**Stored data**
======
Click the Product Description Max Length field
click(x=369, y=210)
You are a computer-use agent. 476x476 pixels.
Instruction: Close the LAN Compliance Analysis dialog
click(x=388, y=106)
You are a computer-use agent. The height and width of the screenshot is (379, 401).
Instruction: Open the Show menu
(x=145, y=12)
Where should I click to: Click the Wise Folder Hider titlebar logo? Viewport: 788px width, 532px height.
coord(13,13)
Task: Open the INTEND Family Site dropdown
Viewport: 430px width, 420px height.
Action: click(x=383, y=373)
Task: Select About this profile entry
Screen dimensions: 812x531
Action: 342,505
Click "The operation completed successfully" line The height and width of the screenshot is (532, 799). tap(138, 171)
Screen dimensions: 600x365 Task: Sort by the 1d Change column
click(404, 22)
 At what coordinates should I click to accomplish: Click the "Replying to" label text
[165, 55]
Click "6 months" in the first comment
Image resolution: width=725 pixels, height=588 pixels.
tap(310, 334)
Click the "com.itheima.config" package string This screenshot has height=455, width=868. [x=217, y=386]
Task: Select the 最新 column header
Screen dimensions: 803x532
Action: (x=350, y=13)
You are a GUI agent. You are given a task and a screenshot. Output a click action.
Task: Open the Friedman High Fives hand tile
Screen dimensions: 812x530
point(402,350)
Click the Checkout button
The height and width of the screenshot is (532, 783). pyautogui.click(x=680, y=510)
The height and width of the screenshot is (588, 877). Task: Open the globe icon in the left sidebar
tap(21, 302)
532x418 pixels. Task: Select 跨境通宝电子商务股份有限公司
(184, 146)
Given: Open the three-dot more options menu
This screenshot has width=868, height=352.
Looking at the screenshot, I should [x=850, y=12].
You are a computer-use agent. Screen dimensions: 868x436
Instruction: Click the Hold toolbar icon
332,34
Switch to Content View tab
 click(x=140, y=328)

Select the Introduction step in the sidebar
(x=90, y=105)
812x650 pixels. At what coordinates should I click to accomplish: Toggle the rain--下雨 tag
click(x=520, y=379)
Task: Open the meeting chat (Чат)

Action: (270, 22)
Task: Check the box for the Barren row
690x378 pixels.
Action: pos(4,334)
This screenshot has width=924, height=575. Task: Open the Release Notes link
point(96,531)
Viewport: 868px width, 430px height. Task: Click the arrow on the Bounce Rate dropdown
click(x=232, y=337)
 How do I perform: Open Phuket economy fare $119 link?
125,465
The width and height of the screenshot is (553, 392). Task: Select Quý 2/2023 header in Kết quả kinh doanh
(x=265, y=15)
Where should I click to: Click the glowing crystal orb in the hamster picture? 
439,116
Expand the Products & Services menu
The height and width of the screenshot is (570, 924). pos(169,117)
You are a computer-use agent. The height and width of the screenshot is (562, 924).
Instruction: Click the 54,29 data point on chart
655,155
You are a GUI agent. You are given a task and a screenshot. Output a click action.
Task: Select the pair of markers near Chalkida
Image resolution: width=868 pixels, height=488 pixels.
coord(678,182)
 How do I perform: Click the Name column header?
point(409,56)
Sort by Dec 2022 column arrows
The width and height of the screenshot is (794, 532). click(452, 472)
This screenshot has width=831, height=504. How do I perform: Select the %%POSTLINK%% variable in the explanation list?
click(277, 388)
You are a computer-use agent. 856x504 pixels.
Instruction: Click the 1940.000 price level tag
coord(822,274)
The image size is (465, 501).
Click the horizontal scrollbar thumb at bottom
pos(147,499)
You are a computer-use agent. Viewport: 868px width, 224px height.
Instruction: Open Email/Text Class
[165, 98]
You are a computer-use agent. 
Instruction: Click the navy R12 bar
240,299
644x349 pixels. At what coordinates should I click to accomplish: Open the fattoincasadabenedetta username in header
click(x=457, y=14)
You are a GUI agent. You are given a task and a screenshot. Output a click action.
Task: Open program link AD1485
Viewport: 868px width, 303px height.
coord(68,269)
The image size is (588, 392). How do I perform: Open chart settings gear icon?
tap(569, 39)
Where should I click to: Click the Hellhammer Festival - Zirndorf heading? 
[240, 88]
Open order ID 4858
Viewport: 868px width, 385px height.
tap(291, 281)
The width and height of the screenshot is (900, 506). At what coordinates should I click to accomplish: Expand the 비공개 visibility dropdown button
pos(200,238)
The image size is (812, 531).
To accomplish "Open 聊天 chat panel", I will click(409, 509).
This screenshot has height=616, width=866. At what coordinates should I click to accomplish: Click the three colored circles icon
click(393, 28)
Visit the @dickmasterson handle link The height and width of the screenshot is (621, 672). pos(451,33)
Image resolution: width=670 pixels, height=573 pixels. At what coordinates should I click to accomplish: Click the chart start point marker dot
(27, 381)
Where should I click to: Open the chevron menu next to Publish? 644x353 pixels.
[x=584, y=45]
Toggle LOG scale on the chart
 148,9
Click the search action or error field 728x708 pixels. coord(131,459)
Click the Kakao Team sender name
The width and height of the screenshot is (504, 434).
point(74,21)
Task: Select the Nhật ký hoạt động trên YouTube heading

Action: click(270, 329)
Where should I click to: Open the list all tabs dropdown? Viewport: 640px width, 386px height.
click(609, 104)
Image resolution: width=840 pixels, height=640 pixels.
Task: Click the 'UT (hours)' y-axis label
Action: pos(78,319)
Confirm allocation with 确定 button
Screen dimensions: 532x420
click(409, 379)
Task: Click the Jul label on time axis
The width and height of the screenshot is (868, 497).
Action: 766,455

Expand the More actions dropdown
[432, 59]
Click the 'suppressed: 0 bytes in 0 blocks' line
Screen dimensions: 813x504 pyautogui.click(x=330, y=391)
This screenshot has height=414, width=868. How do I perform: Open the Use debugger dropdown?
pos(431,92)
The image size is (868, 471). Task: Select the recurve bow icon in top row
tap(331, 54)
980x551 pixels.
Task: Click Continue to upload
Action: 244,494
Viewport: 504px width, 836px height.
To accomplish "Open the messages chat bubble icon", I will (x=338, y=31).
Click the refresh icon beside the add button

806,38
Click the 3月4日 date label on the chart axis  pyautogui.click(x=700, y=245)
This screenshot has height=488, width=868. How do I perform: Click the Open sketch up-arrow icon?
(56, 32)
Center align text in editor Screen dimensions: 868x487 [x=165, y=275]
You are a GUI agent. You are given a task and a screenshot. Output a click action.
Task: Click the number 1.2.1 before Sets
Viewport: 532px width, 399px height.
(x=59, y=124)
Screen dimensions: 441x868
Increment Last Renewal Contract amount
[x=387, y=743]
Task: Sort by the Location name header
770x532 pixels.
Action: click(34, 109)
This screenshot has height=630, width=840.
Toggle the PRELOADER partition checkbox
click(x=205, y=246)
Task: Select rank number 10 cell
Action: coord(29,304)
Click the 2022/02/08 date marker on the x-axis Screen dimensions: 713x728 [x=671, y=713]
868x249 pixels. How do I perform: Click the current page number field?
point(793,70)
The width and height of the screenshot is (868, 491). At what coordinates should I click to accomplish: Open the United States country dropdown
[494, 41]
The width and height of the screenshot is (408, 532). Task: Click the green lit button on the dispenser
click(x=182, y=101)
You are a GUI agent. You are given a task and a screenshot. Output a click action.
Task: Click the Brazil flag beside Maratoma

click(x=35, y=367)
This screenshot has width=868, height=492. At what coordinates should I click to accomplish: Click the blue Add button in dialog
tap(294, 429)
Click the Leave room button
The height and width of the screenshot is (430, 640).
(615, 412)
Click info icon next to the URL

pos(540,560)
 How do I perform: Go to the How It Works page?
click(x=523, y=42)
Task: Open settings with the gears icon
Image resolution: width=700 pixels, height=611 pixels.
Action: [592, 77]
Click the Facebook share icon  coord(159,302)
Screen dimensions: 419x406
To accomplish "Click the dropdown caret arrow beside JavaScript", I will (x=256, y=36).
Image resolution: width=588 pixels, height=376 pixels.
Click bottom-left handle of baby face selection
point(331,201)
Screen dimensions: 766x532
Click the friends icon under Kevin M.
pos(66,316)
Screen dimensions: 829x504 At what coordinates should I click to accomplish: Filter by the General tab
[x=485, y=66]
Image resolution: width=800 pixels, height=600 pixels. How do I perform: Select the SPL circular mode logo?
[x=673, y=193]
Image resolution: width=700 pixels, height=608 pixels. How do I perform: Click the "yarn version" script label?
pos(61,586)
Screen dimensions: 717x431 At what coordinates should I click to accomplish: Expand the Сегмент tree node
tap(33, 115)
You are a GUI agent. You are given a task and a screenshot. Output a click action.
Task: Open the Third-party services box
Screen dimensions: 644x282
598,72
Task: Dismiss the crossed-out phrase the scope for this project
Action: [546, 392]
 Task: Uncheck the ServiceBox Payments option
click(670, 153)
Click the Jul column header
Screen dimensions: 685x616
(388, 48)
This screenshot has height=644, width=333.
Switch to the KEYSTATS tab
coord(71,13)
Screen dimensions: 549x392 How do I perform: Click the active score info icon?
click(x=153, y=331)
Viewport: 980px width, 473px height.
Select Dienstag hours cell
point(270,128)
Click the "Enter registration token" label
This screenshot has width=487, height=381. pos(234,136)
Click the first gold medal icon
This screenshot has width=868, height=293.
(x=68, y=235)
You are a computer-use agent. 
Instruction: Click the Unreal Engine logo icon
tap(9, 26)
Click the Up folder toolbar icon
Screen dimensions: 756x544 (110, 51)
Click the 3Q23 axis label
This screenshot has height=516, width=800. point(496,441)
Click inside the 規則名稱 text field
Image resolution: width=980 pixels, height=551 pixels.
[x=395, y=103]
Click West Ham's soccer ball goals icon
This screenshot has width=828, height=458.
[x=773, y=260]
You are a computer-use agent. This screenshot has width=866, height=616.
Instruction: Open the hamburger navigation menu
======
**WHAT YOU SHOULD DO**
When you reach the line holding "799). tap(138, 171)" in the records above, begin reproducing exactly, stop after the line holding "is (562, 924).", and output nothing else.

**ANSWER AREA**
Click "The operation completed successfully" line The height and width of the screenshot is (532, 799). tap(138, 171)
Screen dimensions: 600x365 Task: Sort by the 1d Change column
click(404, 22)
 At what coordinates should I click to accomplish: Click the "Replying to" label text
[165, 55]
Click "6 months" in the first comment
Image resolution: width=725 pixels, height=588 pixels.
tap(310, 334)
Click the "com.itheima.config" package string This screenshot has height=455, width=868. [x=217, y=386]
Task: Select the 最新 column header
Screen dimensions: 803x532
Action: (x=350, y=13)
You are a GUI agent. You are given a task and a screenshot. Output a click action.
Task: Open the Friedman High Fives hand tile
Screen dimensions: 812x530
point(402,350)
Click the Checkout button
The height and width of the screenshot is (532, 783). pyautogui.click(x=680, y=510)
The height and width of the screenshot is (588, 877). Task: Open the globe icon in the left sidebar
tap(21, 302)
532x418 pixels. Task: Select 跨境通宝电子商务股份有限公司
(184, 146)
Given: Open the three-dot more options menu
This screenshot has width=868, height=352.
Looking at the screenshot, I should [x=850, y=12].
You are a computer-use agent. Screen dimensions: 868x436
Instruction: Click the Hold toolbar icon
332,34
Switch to Content View tab
 click(x=140, y=328)

Select the Introduction step in the sidebar
(x=90, y=105)
812x650 pixels. At what coordinates should I click to accomplish: Toggle the rain--下雨 tag
click(x=520, y=379)
Task: Open the meeting chat (Чат)

Action: (270, 22)
Task: Check the box for the Barren row
690x378 pixels.
Action: pos(4,334)
This screenshot has width=924, height=575. Task: Open the Release Notes link
point(96,531)
Viewport: 868px width, 430px height. Task: Click the arrow on the Bounce Rate dropdown
click(x=232, y=337)
 How do I perform: Open Phuket economy fare $119 link?
125,465
The width and height of the screenshot is (553, 392). Task: Select Quý 2/2023 header in Kết quả kinh doanh
(x=265, y=15)
Where should I click to: Click the glowing crystal orb in the hamster picture? 
439,116
Expand the Products & Services menu
The height and width of the screenshot is (570, 924). pos(169,117)
You are a computer-use agent. The height and width of the screenshot is (562, 924).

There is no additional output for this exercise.